AB'ye çağrı: Vatandaşların hakları tehlikeye atılmamalı
Akademisyen, sanatçı, akademisyen, aktivist ve STK üyelerinden oluşan bir grup Türk aydını, Avrupa Konseyi'ne hitaben kaleme aldıkları mektupta, Türkiye son haftalarda yaşanan olaylar sonucunda Avrupa Birliği'nin takınacağı tutum hakkında görüş belirttiler
12 Yıl Önce Güncellendi
2013-06-22 08:37:34
AB Konseyi’nin Bölgesel Politikalar başlığının 26 Haziran’da açılması kararını erteleyebileceği ihtimaline değinilen mektupta, Türk hükümetinin eylemlerinin ‘ceza’landırılması adına alınacak müzakere başlıklarını erteleme kararlarının Türkiye Cumhuriyeti vatandaşlarını cezalandırmak anlamına geleceği vurgulanarak, bu tür kararlardan kaçınılması gerektiği çağrısı yapıldı.
İşte o mektup
Sayın Bakanlar,
AB Konseyi’nin Bölgesel Politikalar başlığının 26 Haziran’da açılması kararını erteleyebileceğini kaygıyla öğrenmiş bulunmaktayız. Türk hükümetinin Gezi Parkı’ndaki barışçıl gösterilere yanıtı ve eylemcilerin ülke çapında şiddetle bastırılması sebebiyle bazı AB hükümetleri, durumun cezai bir önlem gerektirdiğini düşünebilir. Ancak böyle bir cezayı tercih etmek, hatalı bir karar olacaktır. Hukukun üstünlüğü ilkesine saygının var olmadığı bir ülkede, bu ilke lehine şartlar oluşturma gayretleri karşısında ihtiyatlı olunmalıdır.

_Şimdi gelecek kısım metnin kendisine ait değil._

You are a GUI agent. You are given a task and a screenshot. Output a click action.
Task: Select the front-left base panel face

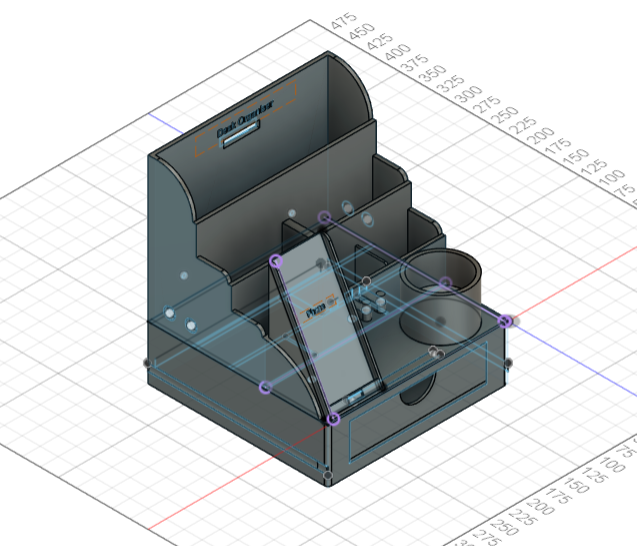click(240, 420)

Hukukun üstünlüğü ilkesi son dönemde, özellikle de AB üyelik sürecinin tedricen durma noktasına geldiği zamanlarda, önemli ölçüde zarar görmüştür. Üyelik için aktif hazırlanma dönemi olan 2002-2005 arasında elde edilen demokratik kazanımlar, tıpkı sürecin kendisi gibi kademeli olarak gerilemektedir. Hepimiz son dönemdeki şiddet ve baskının yol açtığı dört kişinin ölümü ve binlerce kişinin yaralanmasına ilişkin sebeplerinin, mahkemede aydınlatılmayacağının farkındayız. Ayrıca Gezi Parkı eylemlerini takiben siyasi muhaliflerin gözaltına alınması olaylarının, şüpheli mahkeme davalarına konu olabileceğini de bilmekteyiz. Tüm bunlar, bir hükümeti hataları için cezalandırmak uğruna vatandaşların haklarının tehlikeye atılmamasını daha da zorunlu kılmaktadır.
22 numaralı “Bölgesel Politikalar” başlığı, müzakere sürecinde Haziran 2010’dan bu yana açılan ilk başlık olacak. İçeriği düşünüldüğünde bu başlık, Kürt sorununun barışçıl çözümünde ve Türk hükümetinin ivedilikle benimsemesi gereken ademi merkeziyetçilik ilkelerinin kabulü açısından hayati önemdedir. Vatandaşların bir semtin ekolojik ve kültürel bütünlüğünü koruma mücadelesi ile Türkiye’nin mustarip olduğu iktidarın aşırı merkezileşmesi arasındaki aşikar bağlantıyı görmezden gelemeyiz.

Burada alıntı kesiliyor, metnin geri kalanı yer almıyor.